KETUA Dewan Pertimbangan Majelis Ulama Indonesia (MUI), Prof Din Syamsuddin mengatakan bahwa sewajarnya Pemerintah Republik Indonesia (RI) memberikan suaranya atas dugaan tindakan tidak wajar yang diterima Umat Muslim Uyghur di Cina.

Apalagi, apa yang diterima oleh Umat Muslim Uyghur tersebut diduga masuk katagori kejahatan kemanusiaan. “Penindasan, persekusi, dan berbagai tindak kekerasan atas Muslim Uygur di China adalah kejahatan kemanusiaan, pelanggaran HAM berat, dan pelanggaran hukum internasional yang nyata. Seyogyanya Pemerintah Indonesia bersuara,” kata Din Syamsuddin dalam pesan elektronik yang dikonfirmasi, Selasa, (18/12).

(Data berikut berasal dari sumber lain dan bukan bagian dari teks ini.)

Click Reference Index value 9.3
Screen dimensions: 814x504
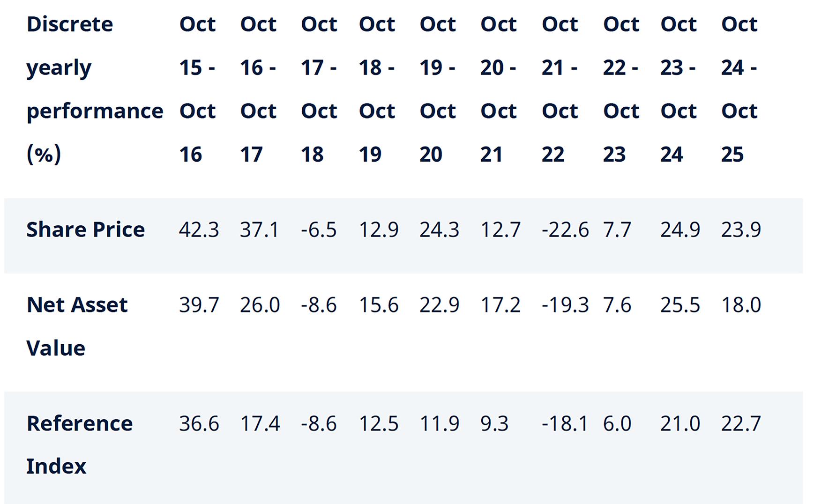(494, 424)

Dalam kesempatan itu Din Syamsuddin juga mengatakan, jika Pemerintah RI tidak memberikan pernyataan resmi sama sekali, dikhawatirkan menimbulkan kesan tidak elok baik di dalam maupun luar negeri. “Jika tidak dan berdalih itu masalah internal China, maka betapa lemahnya Pemerintah Indonesia,” lanjut Din Syamsuddin.

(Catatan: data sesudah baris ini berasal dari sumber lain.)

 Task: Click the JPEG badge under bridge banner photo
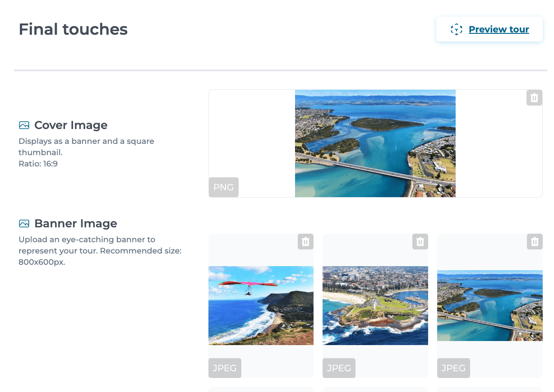pyautogui.click(x=453, y=368)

Bahkan, Din Syamsudiin mengatakan betapa lemahnya Iman Umat Muslim bangsa ini jika hanya berdiam diri melihat penderitaan Suku Uyghur tersebut. “Jika kita masih diam juga, betapa lemahnya iman kita,” sambung Din Syamsuddin.

Apalagi, dalam pembukaan UUD 1945 telah ditegaskan bahwa republik ini ikut serta dalam hal menjaga ketertiban dunia termasuk kemerdekaan Umat Muslim Uyghur dalam menjalankan agamanya.

“Pembukaan UUD 1945 mengamanatkan kepada Pemerintah untuk ….. ikut melaksanakan ketertiban dunia yg berdasarkan kemerdekaan, perdamaian abadi, dan keadilan sosial,” jelas Din Syamsuddin.

Din Syamsuddin juga mengingatkan agar Pemerintah RI tidak menjadikan investasi Cina di republik ini untuk berdiam diri menyaksikan penderitaan Umat Muslim di Uyghur. “Jangan karena investasi kita jadi bungkam. Jangan karena takut lidah kita kelu,” pungkas Din Syamsuddin.   {007}.